Pengaturan hukum dan kelembagaan dalam pemanfaatan sumberdaya pesisir dan lautan pada dasarnya merupakan sarana penunjang bagi kebijakan nasional.

Pemanfaatan sumberdaya ikan di dunia saat ini sudah menjadi sebuah sektor industri pangan yang telah berkembang secara dinamis yang digerakan oleh pasar dan negara pantai yang sudah berusaha keras mengambil manfaat dari peluang baru yang diperoleh yaitu dengan cara menanamkan modal dalam armada penangkapan dan pabrik pengolahan moderen sebagai tanggapan terhadap permintaan internasional. Begitu juga di perairan Indonesia, dengan semakin besarnya permintaan pasar lokal dan internasional dalam rangka pemenuhan kebutuhan akan protein hewani dari ikan serta dipicu dengan peningkatan pendapatan devisa negara dari sumberdaya ikan maka upaya pemanfataan atas sumberdaya ini selalu meningkat sehingga dapat mengancam kelestarian sumberdaya perikanan dan kelautan.

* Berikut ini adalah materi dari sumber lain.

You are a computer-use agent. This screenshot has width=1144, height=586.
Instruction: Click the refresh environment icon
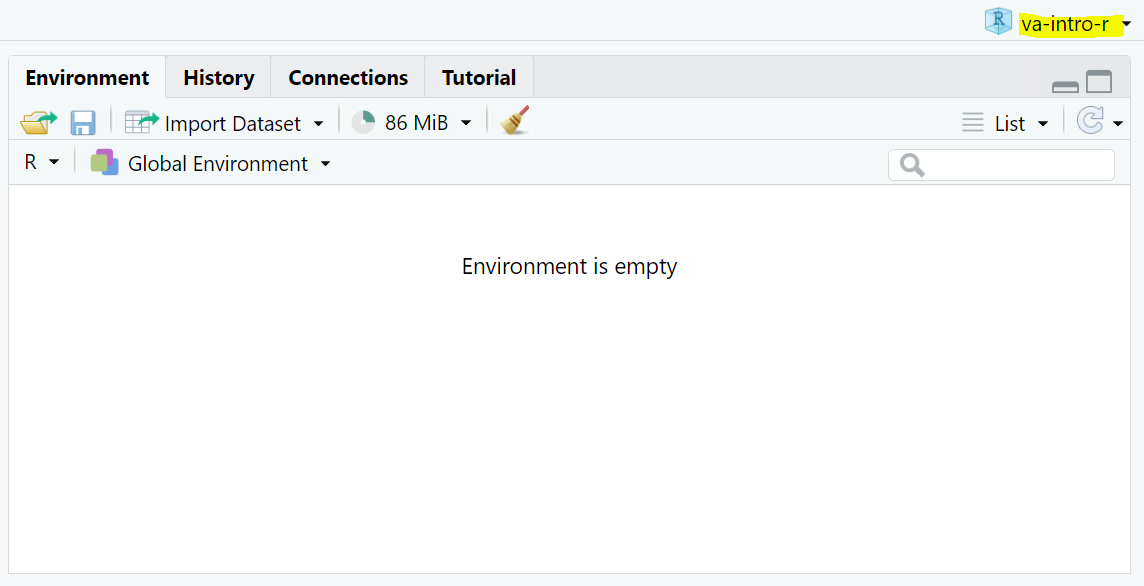pyautogui.click(x=1089, y=122)
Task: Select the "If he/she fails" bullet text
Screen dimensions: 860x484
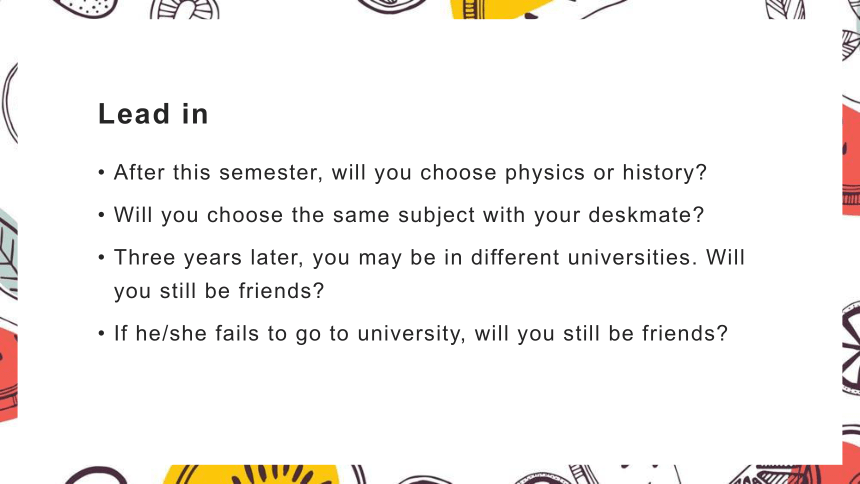Action: (x=421, y=333)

Berdasarkan kajian Komisi Pengkajian Stok Ikan Nasional (KOMNASJISKAN) DKP, (2001) bahwa potensi lestari sumberdaya ikan sebesar 6,4 juta ton per tahun yang meliputi 9 (sembilan) wilayah pengelolaan perikanan di Indonesia dengan menggolongkan ikan pelagis kecil, pelagis besar, ikan demersal, ikan karang, udang, crustacea, cumi-cumi, saat itu beberapa di wilayah pengelolaan perikanan tersebut dengan kelompok ikan tertentu sudah ada yang berstatus fully ekploited dan over fishing. Dilanjutkan dengan hasil kajian KOMNASJISKAN, DKP ( 2005) bahwa keadaan sumberdaya ikan semakin menghawatirkan yang ditandai dengan indikator biologis dan lingkungan sehingga peningkatan dan penambahan status stok beberapa jenis ikan pada berbagai wilayah pengelolaan perikanan dari status moderat menjadi fully eksploited dan fully exploited menjadi over exploited. Oleh karena itu penerapanCode of Conduct for Responsible Fisheries (CCRF)pada pengelolaan sumberdaya perikanan dengan prinsip hati-hati harus ditingkatkan agar sumberdaya ikan berkelanjutan.